The mitigations are imperfect. Separating tool result content from instruction content with markers helps somewhat. Sandboxed execution environments reduce the blast radius of a successful injection. But the fundamental problem, that the model cannot fully distinguish between data and instructions when both arrive as text, remains an open research question.
A Minimal Implementation
If you want to understand this from first principles, the smallest possible coding agent is about 50 lines of Python. The Anthropic tool use documentation walks through this pattern clearly.
tools = [read_file_tool, write_file_tool, bash_tool]

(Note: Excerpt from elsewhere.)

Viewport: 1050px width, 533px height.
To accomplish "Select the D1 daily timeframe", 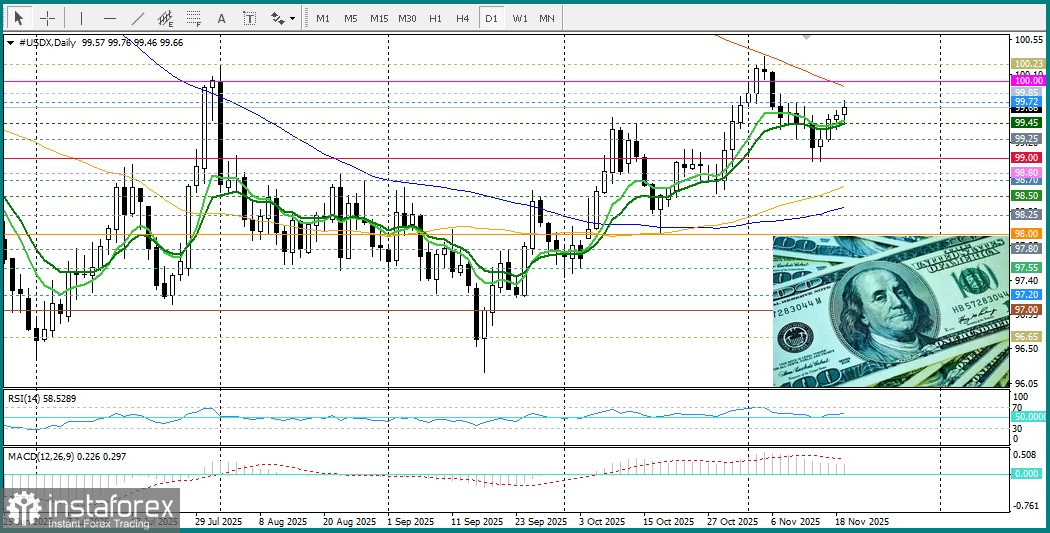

messages = [{"role": "user", "content": task}]
while True:
response = client.messages.create(
model="claude-opus-4-6",
tools=tools,
messages=messages
)
if response.stop_reason == "end_turn":
break
messages = handle_tool_calls(response, messages)Everything layered on top of this, context management, task tracking, permission systems, user interface, is scaffolding that makes this loop more reliable, more observable, and more controllable. The scaffolding matters enormously in practice. But understanding that the loop is the core makes the rest easier to reason about, and makes it easier to diagnose when something goes wrong.
What the better coding agents have figured out is that the hard part is not the model itself. The model is already capable enough for most tasks. The hard part is structuring the context so the model always has what it needs and nothing it does not, handling failures gracefully, and giving the human enough visibility to catch mistakes before they compound.